Work required:
Revise the part that opens with the line containing "Focus the Bot response name field" and closes with the line containing "Looking at the screenshot, I should click(189, 225)." by putting "Display size" wherever "Screen dimensions" appears, with everything else left unchanged. Write out only that part.

— START OF Data section —

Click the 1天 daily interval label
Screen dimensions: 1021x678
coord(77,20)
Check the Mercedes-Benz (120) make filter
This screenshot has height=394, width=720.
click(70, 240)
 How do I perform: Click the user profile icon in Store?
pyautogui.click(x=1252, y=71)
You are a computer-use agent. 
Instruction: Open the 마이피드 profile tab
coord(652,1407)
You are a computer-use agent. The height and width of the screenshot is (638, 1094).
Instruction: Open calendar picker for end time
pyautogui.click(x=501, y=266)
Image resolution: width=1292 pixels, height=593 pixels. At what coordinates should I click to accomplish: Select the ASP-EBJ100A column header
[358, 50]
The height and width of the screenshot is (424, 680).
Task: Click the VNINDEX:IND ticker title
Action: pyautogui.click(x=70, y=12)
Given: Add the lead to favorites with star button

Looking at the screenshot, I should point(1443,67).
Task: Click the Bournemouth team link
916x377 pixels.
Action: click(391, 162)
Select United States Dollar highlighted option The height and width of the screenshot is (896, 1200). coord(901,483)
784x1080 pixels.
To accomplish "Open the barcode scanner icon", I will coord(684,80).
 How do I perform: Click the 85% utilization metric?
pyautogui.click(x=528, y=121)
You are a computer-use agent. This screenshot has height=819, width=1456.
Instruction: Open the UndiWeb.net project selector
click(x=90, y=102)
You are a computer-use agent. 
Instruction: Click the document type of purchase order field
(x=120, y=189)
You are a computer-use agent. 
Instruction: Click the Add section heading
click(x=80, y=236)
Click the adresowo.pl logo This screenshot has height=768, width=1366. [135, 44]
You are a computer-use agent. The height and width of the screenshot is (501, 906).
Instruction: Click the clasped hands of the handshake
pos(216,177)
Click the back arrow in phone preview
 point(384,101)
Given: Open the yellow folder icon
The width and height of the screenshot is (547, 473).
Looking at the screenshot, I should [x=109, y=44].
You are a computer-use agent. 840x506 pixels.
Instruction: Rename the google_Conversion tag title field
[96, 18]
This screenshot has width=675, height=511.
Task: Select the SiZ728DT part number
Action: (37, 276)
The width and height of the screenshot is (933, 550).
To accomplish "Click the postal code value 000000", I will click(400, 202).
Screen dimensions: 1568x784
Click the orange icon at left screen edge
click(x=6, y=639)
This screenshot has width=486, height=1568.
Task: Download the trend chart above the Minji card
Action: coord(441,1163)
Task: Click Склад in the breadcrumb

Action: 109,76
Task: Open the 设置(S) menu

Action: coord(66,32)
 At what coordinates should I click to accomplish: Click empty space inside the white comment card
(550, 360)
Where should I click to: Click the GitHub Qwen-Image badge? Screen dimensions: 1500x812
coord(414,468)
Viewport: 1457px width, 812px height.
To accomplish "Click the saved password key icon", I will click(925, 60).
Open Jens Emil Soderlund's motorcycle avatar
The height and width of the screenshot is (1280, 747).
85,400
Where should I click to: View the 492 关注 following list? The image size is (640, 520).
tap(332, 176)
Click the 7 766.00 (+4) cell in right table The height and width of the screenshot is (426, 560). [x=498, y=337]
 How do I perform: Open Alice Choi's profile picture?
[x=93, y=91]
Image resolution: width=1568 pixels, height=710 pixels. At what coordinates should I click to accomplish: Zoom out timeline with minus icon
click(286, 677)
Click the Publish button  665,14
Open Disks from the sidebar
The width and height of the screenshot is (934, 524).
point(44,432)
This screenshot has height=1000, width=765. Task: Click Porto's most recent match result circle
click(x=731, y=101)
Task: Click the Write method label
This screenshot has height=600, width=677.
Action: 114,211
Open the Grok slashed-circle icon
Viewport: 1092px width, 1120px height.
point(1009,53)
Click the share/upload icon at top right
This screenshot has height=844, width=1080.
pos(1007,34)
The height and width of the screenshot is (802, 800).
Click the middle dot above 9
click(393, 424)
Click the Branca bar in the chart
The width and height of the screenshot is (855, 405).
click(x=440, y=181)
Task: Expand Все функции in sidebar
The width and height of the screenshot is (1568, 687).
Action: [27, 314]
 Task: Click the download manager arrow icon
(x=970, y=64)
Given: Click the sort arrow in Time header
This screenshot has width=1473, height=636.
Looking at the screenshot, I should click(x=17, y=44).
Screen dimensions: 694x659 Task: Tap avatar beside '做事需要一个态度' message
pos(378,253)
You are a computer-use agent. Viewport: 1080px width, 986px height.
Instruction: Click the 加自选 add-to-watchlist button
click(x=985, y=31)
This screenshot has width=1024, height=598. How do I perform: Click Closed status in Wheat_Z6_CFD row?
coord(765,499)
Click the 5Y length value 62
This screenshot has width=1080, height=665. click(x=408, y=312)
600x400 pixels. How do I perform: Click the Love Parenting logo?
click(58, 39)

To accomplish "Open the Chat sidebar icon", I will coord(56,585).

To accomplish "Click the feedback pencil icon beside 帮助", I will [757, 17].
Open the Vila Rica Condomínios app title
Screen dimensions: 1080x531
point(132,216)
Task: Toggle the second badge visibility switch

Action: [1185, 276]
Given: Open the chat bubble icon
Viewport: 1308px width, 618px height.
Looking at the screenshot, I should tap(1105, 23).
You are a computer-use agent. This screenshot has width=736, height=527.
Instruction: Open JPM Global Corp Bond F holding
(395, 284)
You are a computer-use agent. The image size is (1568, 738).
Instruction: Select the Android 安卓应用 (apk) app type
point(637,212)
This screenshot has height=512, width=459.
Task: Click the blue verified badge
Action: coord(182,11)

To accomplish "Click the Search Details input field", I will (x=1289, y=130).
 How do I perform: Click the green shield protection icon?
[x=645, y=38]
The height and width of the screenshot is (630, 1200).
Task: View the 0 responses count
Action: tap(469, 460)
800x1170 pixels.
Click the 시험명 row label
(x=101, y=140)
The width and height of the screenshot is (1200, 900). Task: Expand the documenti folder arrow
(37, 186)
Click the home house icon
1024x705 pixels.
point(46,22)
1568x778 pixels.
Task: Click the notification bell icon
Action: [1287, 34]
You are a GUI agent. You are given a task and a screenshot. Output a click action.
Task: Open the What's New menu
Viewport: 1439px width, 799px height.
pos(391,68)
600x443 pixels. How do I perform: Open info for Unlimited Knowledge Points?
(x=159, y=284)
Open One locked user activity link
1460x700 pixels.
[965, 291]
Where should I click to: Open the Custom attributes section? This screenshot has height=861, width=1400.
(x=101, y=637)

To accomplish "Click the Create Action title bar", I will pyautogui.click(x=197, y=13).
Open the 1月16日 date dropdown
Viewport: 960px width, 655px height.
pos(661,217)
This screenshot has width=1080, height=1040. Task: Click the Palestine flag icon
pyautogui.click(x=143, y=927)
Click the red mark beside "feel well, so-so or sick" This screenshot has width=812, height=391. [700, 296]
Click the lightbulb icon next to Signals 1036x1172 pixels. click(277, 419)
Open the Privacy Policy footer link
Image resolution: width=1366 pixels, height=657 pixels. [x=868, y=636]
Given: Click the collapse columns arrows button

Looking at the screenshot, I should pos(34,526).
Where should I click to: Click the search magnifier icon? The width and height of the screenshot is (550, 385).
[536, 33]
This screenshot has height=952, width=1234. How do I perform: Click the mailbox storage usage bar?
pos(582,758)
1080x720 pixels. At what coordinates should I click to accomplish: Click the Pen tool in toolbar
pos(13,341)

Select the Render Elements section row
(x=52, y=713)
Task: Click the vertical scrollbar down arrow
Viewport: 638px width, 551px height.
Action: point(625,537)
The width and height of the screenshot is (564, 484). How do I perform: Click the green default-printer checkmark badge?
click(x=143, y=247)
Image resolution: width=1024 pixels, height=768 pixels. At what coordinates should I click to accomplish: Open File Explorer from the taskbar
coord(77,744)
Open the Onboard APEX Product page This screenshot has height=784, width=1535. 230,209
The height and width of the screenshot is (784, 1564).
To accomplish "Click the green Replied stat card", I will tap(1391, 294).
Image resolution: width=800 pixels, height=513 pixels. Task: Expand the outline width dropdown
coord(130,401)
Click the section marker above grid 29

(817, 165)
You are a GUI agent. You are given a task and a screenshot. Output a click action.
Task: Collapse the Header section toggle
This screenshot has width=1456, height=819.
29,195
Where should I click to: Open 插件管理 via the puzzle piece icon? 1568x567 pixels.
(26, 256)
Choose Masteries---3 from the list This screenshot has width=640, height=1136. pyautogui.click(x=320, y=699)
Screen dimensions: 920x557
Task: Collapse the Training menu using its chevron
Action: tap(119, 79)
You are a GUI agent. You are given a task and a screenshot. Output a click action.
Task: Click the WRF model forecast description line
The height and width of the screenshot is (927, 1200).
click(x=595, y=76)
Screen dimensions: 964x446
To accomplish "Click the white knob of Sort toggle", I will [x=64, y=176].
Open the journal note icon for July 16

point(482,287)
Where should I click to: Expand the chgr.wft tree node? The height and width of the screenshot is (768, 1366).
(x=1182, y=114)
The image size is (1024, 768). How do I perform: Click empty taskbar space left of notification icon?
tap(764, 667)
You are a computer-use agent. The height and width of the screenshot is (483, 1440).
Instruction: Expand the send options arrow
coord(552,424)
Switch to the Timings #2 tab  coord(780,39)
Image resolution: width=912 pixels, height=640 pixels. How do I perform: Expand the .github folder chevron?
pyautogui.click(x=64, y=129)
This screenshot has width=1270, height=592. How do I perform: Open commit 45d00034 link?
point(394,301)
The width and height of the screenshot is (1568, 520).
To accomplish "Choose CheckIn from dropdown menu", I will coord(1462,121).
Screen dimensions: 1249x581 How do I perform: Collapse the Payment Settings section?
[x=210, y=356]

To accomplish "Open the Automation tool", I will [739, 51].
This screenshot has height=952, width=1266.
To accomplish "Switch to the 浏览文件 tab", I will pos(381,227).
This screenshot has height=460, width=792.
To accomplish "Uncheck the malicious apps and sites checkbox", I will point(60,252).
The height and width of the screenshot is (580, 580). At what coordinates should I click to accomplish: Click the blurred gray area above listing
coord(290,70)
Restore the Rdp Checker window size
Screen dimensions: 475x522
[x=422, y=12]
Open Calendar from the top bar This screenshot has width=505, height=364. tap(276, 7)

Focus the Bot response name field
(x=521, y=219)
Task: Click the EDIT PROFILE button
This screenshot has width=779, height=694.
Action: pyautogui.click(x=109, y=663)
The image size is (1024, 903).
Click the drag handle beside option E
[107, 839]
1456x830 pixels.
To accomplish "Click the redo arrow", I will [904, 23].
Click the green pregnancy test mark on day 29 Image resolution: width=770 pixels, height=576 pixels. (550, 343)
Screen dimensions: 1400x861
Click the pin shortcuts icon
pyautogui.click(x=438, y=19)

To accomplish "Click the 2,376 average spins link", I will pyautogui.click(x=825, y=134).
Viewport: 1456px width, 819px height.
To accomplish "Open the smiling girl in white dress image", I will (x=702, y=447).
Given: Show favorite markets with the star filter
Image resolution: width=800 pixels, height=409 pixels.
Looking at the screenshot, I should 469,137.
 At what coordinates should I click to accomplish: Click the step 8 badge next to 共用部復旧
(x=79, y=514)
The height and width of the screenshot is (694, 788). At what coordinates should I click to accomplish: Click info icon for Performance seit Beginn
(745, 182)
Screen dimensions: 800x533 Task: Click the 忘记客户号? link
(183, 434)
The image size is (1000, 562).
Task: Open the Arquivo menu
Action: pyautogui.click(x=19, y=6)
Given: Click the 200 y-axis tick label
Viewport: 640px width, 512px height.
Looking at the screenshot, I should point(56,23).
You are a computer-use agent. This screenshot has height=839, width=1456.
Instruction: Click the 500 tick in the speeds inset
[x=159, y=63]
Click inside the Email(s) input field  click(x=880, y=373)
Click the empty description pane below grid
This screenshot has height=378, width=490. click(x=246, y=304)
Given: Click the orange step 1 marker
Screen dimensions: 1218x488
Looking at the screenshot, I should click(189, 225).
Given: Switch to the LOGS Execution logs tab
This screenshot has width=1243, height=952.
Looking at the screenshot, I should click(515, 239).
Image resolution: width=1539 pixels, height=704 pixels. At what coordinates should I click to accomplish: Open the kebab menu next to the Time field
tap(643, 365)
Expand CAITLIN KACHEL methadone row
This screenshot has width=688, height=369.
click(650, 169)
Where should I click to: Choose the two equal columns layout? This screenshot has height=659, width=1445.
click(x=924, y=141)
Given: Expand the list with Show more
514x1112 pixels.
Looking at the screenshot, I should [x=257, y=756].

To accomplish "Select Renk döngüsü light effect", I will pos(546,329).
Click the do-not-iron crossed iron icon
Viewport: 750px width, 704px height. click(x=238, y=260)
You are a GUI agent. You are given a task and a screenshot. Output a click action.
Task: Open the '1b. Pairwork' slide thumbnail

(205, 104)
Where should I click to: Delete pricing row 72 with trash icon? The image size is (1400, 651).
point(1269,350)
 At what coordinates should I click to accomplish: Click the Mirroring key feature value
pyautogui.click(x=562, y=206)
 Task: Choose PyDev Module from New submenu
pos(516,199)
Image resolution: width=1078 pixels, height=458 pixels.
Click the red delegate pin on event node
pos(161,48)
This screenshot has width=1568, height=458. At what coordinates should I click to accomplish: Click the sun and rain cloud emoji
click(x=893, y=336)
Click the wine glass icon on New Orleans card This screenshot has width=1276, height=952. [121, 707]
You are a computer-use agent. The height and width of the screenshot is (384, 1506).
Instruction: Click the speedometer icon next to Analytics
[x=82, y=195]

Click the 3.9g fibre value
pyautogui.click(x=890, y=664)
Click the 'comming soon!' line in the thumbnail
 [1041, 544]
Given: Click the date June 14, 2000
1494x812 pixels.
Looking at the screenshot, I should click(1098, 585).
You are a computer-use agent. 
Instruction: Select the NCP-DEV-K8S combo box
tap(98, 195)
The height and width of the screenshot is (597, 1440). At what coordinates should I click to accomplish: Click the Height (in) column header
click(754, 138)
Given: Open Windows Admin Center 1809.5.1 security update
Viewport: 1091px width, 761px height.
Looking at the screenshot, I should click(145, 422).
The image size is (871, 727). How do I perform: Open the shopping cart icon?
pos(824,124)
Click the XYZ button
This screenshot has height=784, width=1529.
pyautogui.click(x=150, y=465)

— END OF Data section —

Expected answer:
Focus the Bot response name field
(x=521, y=219)
Task: Click the EDIT PROFILE button
This screenshot has width=779, height=694.
Action: pyautogui.click(x=109, y=663)
The image size is (1024, 903).
Click the drag handle beside option E
[107, 839]
1456x830 pixels.
To accomplish "Click the redo arrow", I will [904, 23].
Click the green pregnancy test mark on day 29 Image resolution: width=770 pixels, height=576 pixels. (550, 343)
Display size: 1400x861
Click the pin shortcuts icon
pyautogui.click(x=438, y=19)

To accomplish "Click the 2,376 average spins link", I will pyautogui.click(x=825, y=134).
Viewport: 1456px width, 819px height.
To accomplish "Open the smiling girl in white dress image", I will (x=702, y=447).
Given: Show favorite markets with the star filter
Image resolution: width=800 pixels, height=409 pixels.
Looking at the screenshot, I should 469,137.
 At what coordinates should I click to accomplish: Click the step 8 badge next to 共用部復旧
(x=79, y=514)
The height and width of the screenshot is (694, 788). At what coordinates should I click to accomplish: Click info icon for Performance seit Beginn
(745, 182)
Display size: 800x533 Task: Click the 忘记客户号? link
(183, 434)
The image size is (1000, 562).
Task: Open the Arquivo menu
Action: pyautogui.click(x=19, y=6)
Given: Click the 200 y-axis tick label
Viewport: 640px width, 512px height.
Looking at the screenshot, I should point(56,23).
You are a computer-use agent. This screenshot has height=839, width=1456.
Instruction: Click the 500 tick in the speeds inset
[x=159, y=63]
Click inside the Email(s) input field  click(x=880, y=373)
Click the empty description pane below grid
This screenshot has height=378, width=490. click(x=246, y=304)
Given: Click the orange step 1 marker
Display size: 1218x488
Looking at the screenshot, I should click(189, 225).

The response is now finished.